The studies are among the first to use artificial intelligence to predict future events from ECG results rather than to detect current health problems.

“This is exciting and provides more evidence that we are on the verge of a revolution in medicine where computers will be working alongside physicians to improve patient care,” says Brandon Fornwalt, MD, PhD, co-senior author on both studies and associate professor and chair of the Department of Imaging Science and Innovation at Geisinger.

In the first study, researchers worked with patients who had not yet developed AF.

Out of 1.1 million ECGs from more than 237,000 patients, the research team used highly specialized computational hardware to train a deep neural network to analyze 15 segments of data - 30,000 data points - for each ECG. Researchers found within the top 1% of high-risk patients, one out of every three people was diagnosed with AF within a year.

Related: AI Adoption Growing Rapidly Among Health Industry Leaders

The model predictions also demonstrated longer term prognostic significance, as the patients predicted to develop fibrillation had a 45% higher hazard rate in developing fibrillation over the next 25 years of follow-up compared to the lower risk patients. 

“Currently, there are limited methods to identify which patients will develop AF within the next year, which is why, many times, the first sign of AF is a stroke,” says Christopher Haggerty, PhD, assistant professor in the Department of Imaging Science and Innovation at Geisinger and co-senior author on both studies. “We hope that this model can be used to identify patients with atrial fibrillation very early so they can be treated to prevent stroke.”
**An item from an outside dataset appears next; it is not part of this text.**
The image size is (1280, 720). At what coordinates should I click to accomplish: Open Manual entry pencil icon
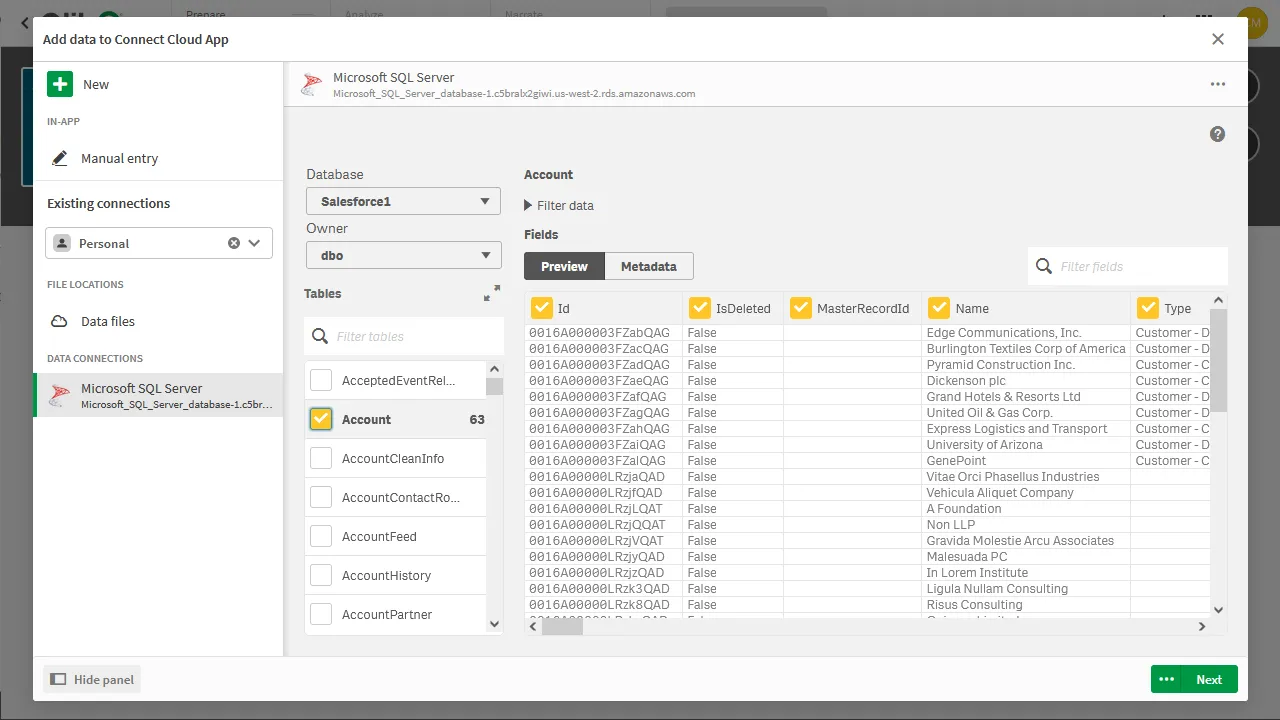point(60,158)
In the second study, researchers studied to identify patients who are most likely to die of any cause within a year.

Geisinger researchers analyzed results of 1.77 million ECGs and other records from almost 400,000 patients. The team used this data to compare machine learning-based models that either directly analyzed the raw ECG signals or relied on aggregated human-derived measures and commonly diagnosed disease patterns.  
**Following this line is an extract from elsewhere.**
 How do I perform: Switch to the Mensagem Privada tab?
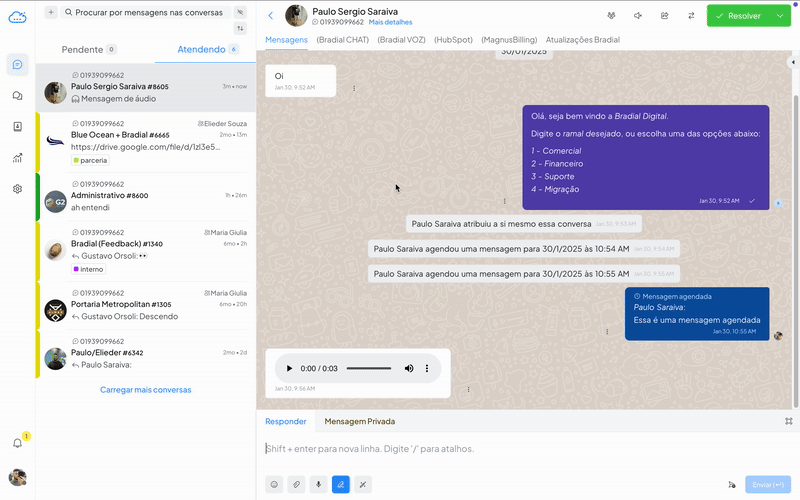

The neural network model that directly analyzed the ECG signals was found to be superior for predicting 1-year risk of death. Fortunately, the neural network was able to accurately predict risk of death even in patients deemed by a physician to have a normal ECG. Three cardiologists separately reviewed the ECGs that had first been read as normal, and they were generally unable to recognize the risk patterns that the neural network detected, the release says.

“This is the most important finding of this study,” says Fornwalt, who co-directs Geisinger’s Cardiac Imaging Technology Lab with Haggerty. “This could completely alter the way we interpret ECGs in the future.”